[Data records]
——————
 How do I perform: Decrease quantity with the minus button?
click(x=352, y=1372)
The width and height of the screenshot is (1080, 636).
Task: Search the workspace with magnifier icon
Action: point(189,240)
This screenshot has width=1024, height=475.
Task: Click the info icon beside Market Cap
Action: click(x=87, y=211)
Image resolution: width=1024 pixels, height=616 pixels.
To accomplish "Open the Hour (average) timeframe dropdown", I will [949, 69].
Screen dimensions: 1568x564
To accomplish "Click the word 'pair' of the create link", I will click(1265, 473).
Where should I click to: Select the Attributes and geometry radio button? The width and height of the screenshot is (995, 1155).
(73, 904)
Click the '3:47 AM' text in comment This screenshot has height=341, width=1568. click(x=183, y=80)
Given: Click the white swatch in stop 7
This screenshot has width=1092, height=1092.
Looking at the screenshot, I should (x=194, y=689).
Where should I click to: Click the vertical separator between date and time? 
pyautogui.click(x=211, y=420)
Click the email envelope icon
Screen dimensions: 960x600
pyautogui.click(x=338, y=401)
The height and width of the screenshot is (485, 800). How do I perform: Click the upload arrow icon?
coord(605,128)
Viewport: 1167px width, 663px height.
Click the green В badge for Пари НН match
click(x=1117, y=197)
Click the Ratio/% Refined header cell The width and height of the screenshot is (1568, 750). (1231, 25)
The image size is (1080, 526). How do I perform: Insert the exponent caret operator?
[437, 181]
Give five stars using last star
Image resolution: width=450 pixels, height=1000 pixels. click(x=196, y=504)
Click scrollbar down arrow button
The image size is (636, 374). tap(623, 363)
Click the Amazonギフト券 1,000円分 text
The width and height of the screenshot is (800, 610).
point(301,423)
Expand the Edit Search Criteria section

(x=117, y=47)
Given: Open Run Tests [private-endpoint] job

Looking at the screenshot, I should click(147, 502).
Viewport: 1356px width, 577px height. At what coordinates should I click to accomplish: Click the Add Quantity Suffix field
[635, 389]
——————
▸ **The problem**
Consider the entries above and return each line with the string "will".

▸ **Solution**
To accomplish "Open the Hour (average) timeframe dropdown", I will [949, 69].
To accomplish "Click the word 'pair' of the create link", I will click(1265, 473).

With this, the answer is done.